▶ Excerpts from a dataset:
☆ ☆ ☆ ☆ ☆ ☆ ☆
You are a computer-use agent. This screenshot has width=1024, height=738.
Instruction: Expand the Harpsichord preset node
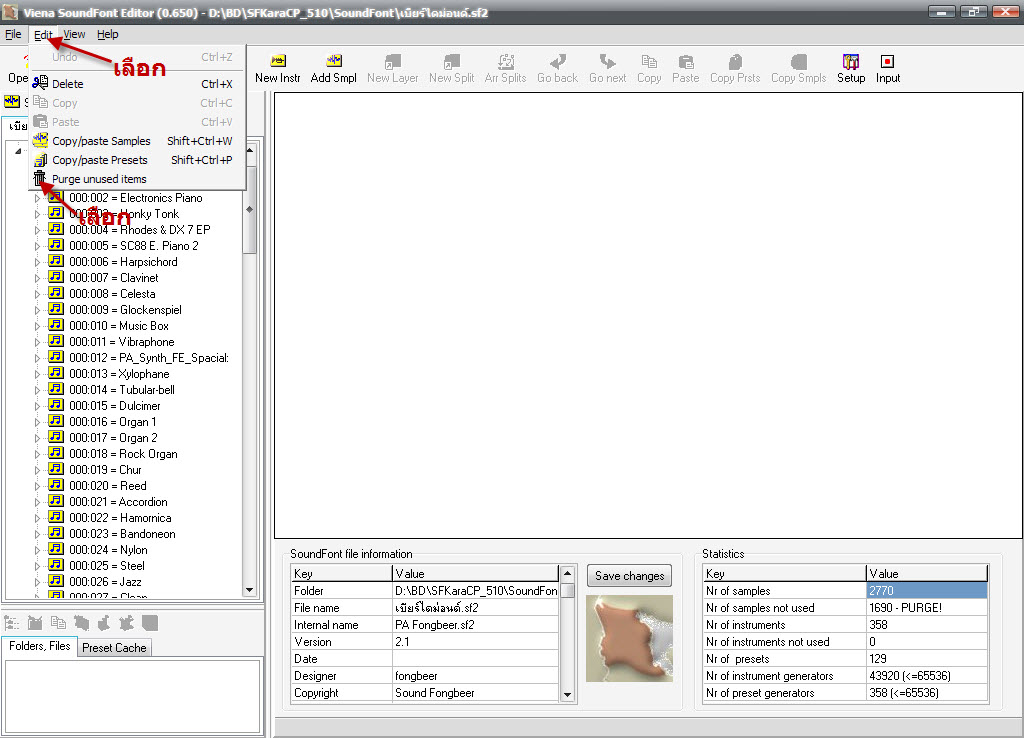(38, 262)
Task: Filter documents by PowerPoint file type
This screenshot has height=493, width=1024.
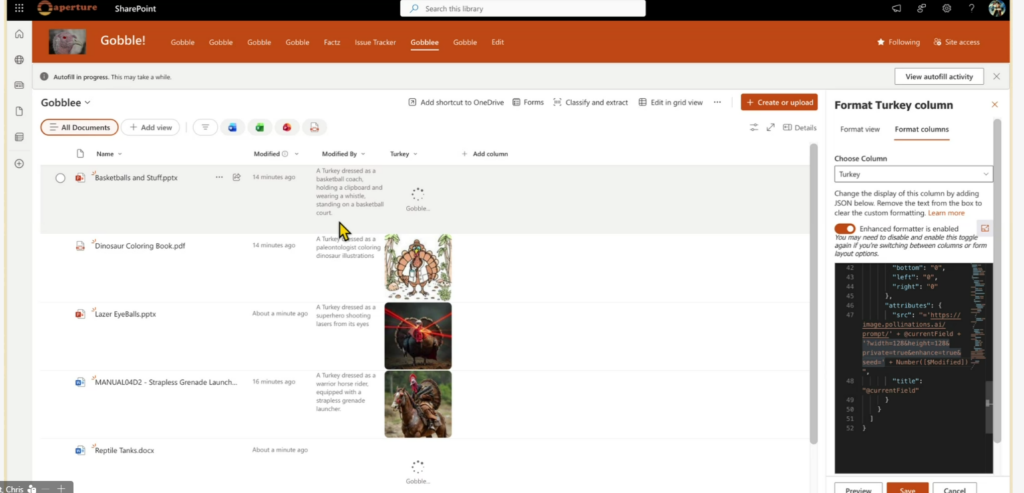Action: coord(287,127)
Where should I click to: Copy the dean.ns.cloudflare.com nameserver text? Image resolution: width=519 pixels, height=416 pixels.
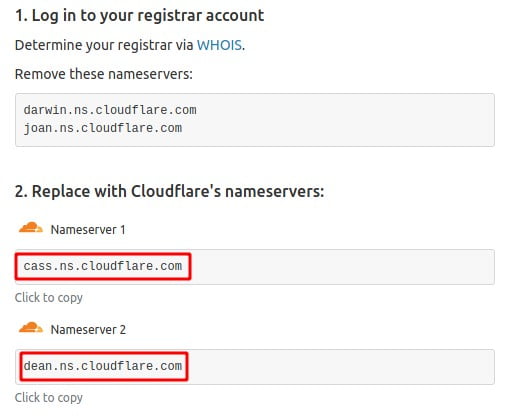click(103, 366)
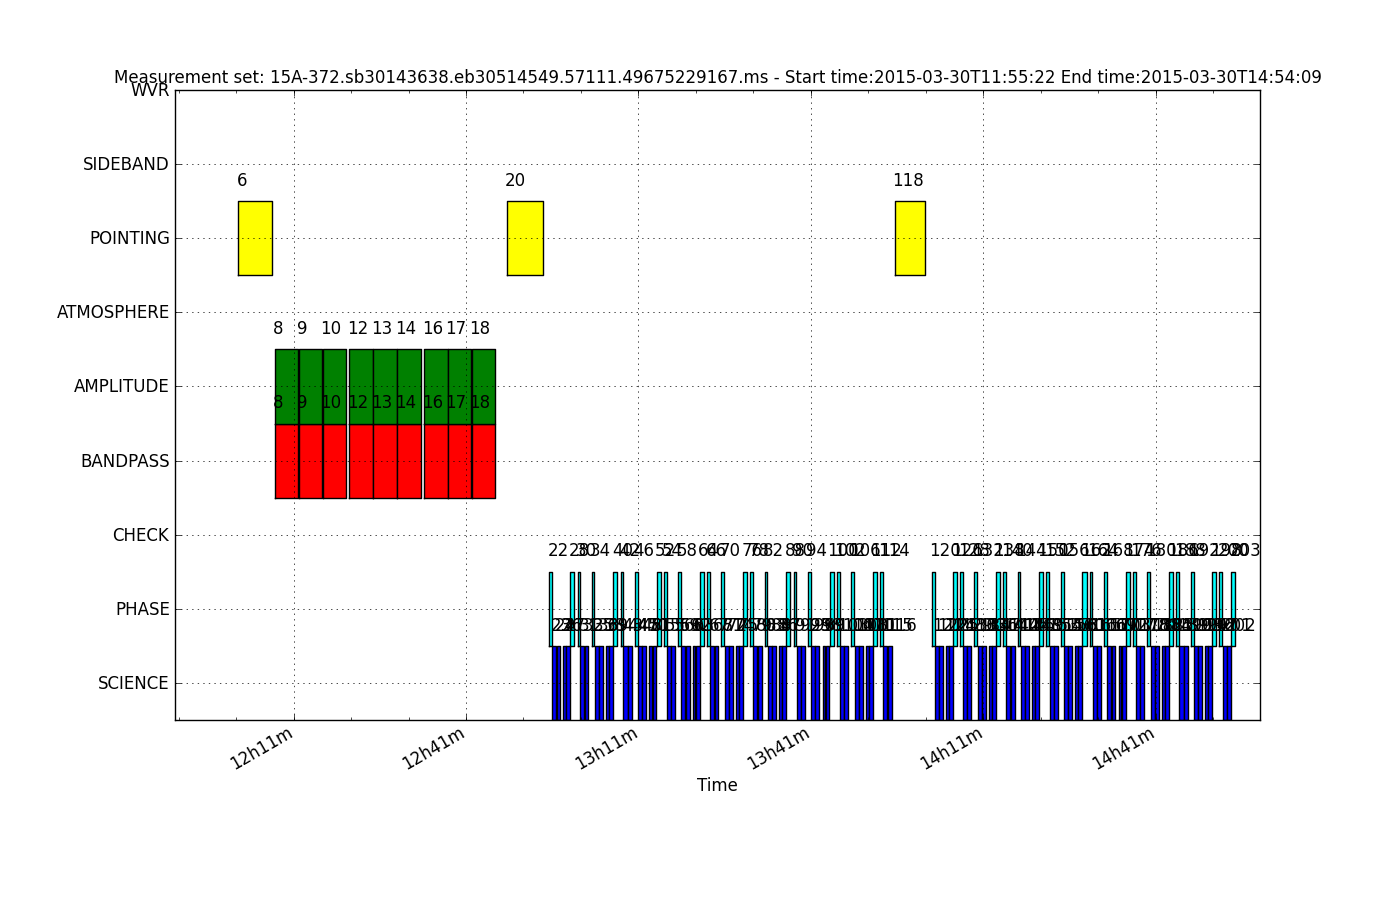Select the ATMOSPHERE y-axis label
Image resolution: width=1400 pixels, height=900 pixels.
coord(113,312)
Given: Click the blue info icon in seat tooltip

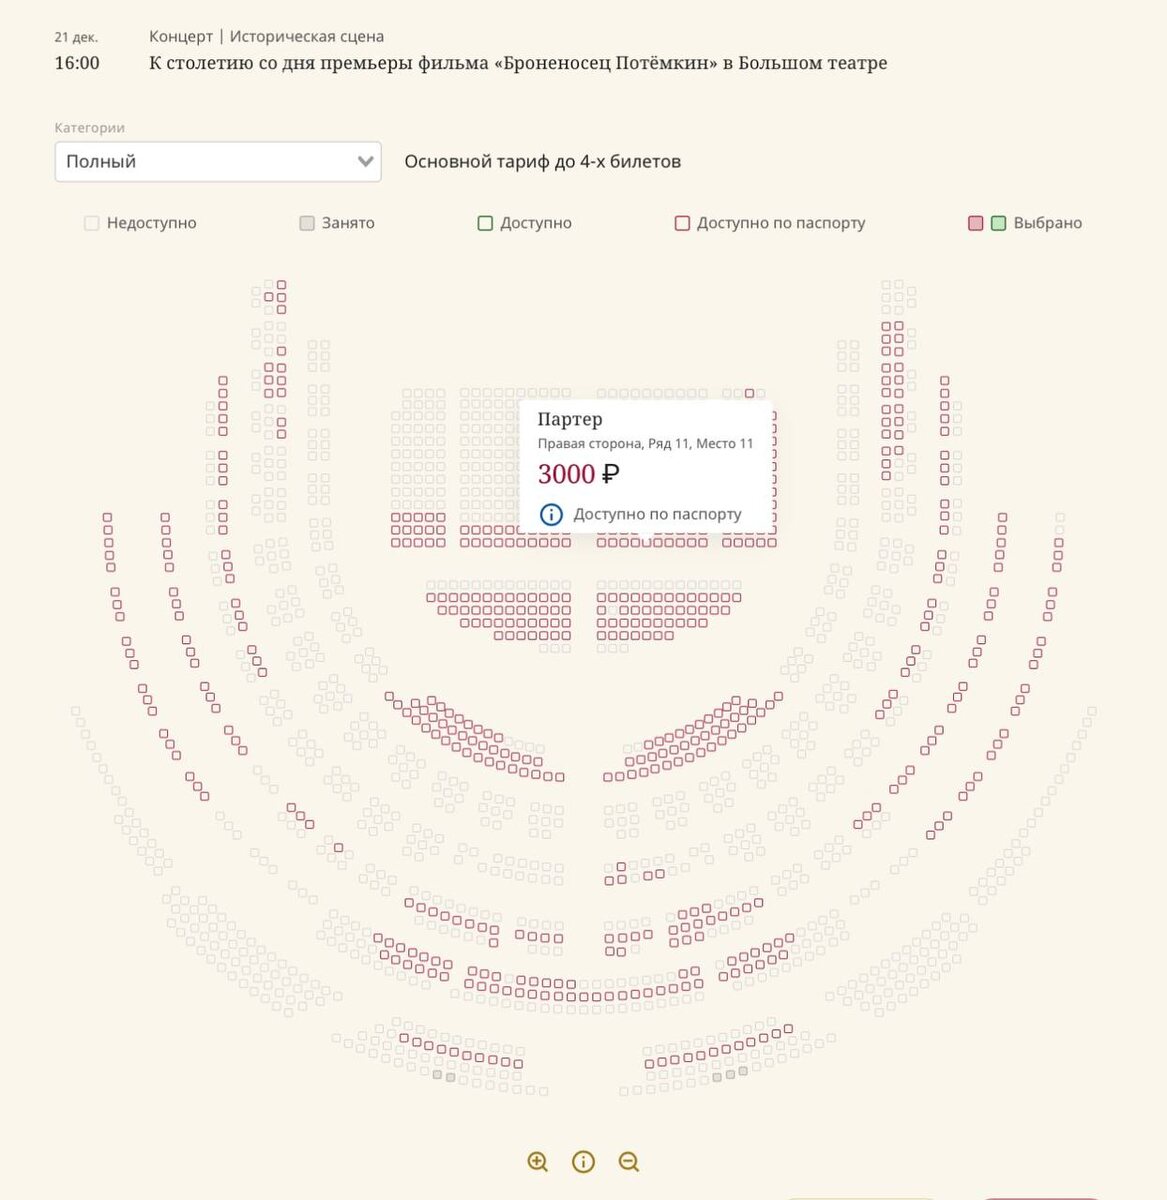Looking at the screenshot, I should [551, 514].
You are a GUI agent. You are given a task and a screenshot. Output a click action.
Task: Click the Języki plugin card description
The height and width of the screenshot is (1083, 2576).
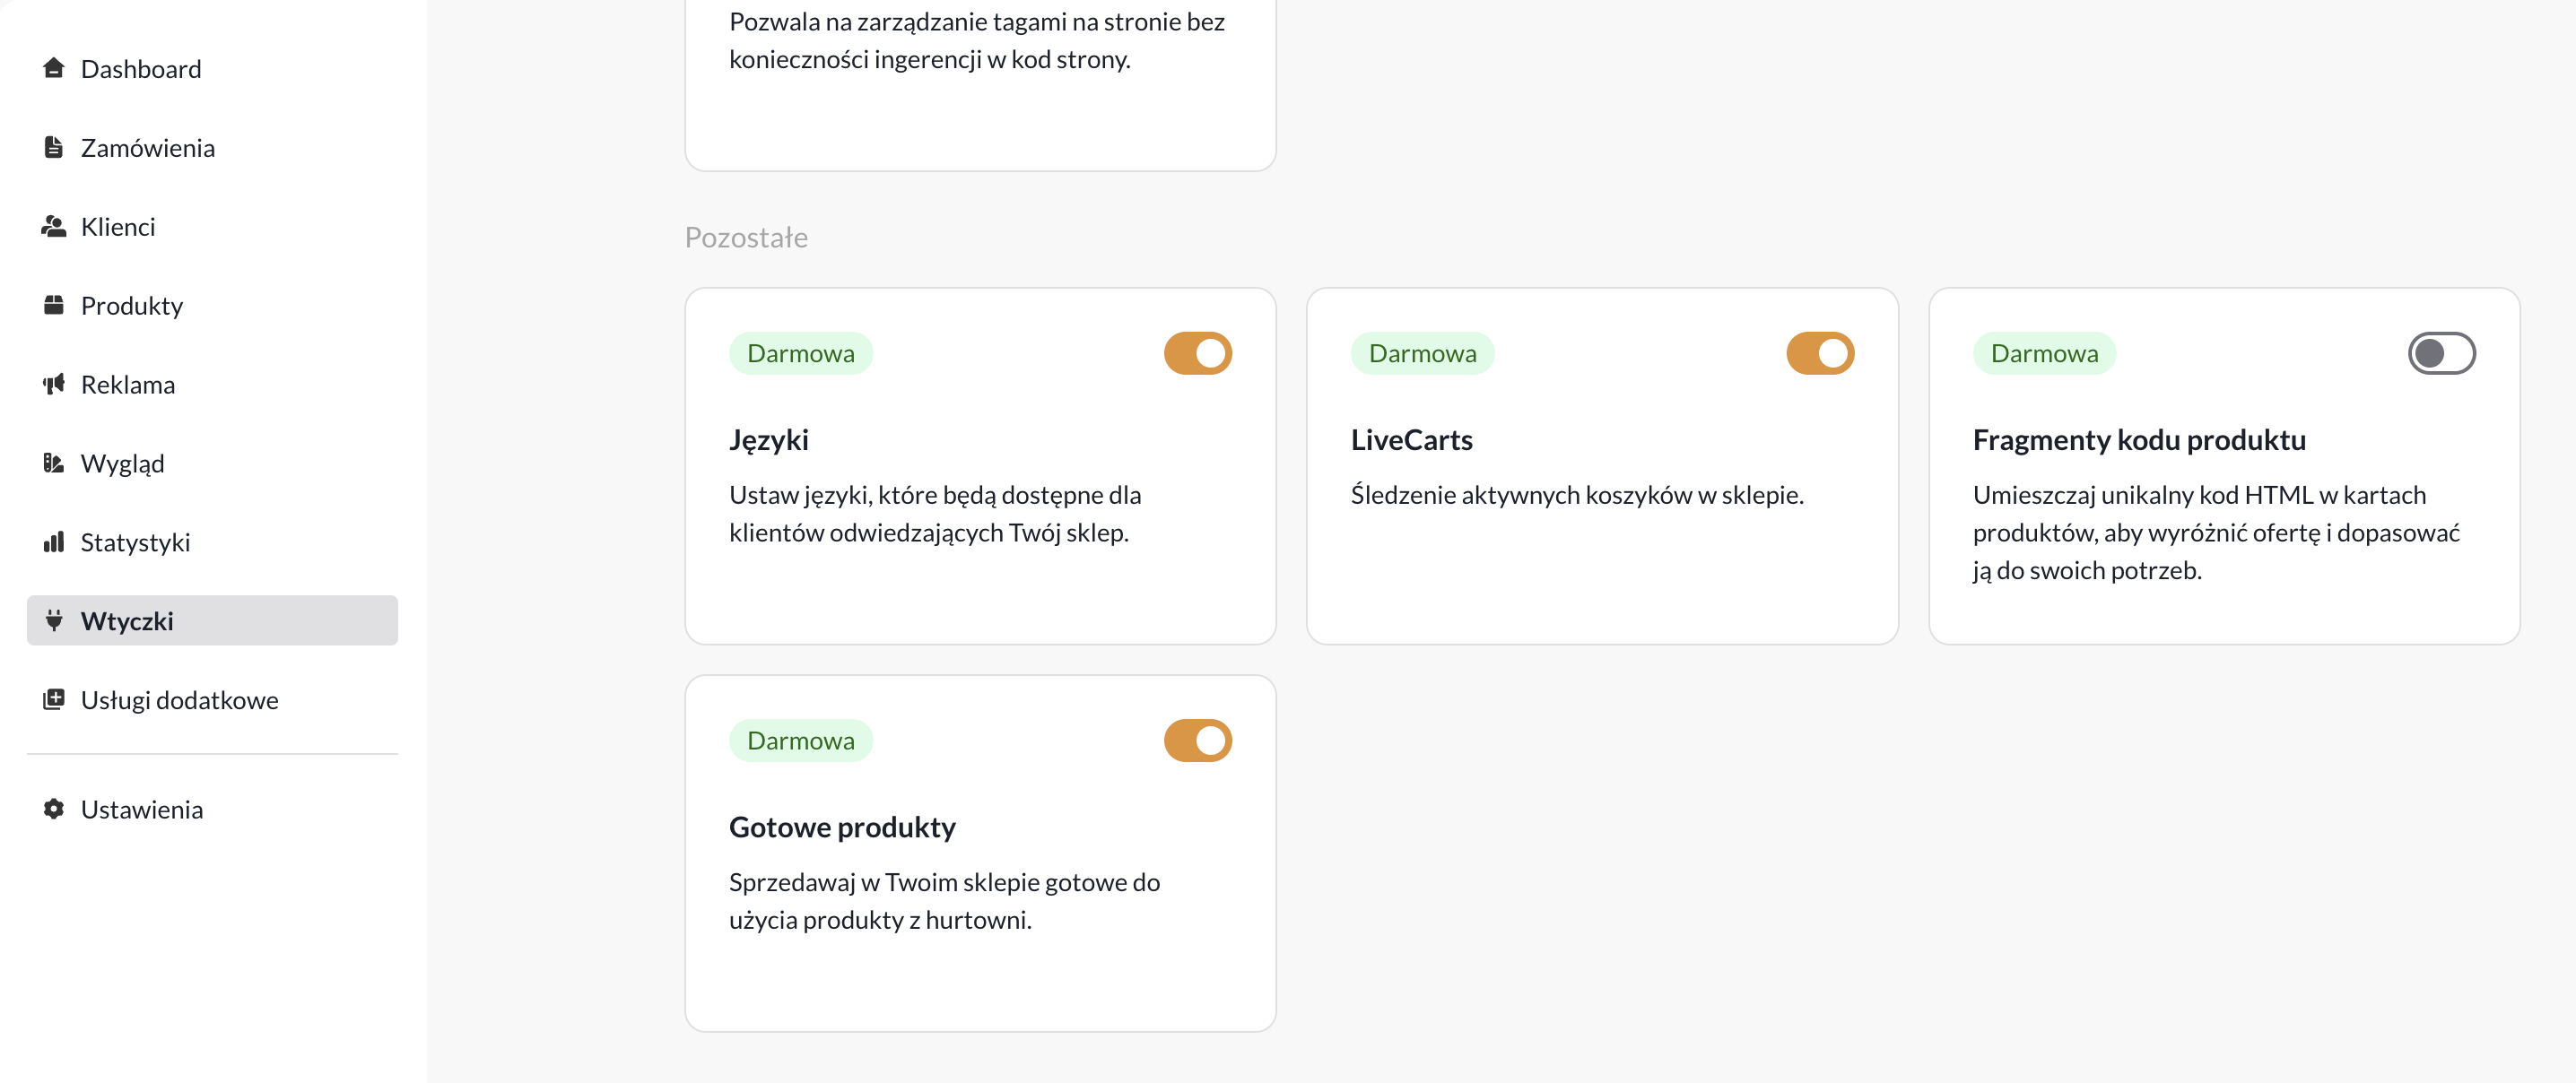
☆ ☆ ☆ ☆ ☆ ☆ ☆
▶ ASSIGNMENT: Copy nothing but the lines from the line holding "You are a GUI" through the last line of the entries, exactly, while leaving out the pictures.

▶ RESULT:
You are a GUI agent. You are given a task and a screenshot. Output a click action.
Task: Click the Języki plugin card description
The height and width of the screenshot is (1083, 2576).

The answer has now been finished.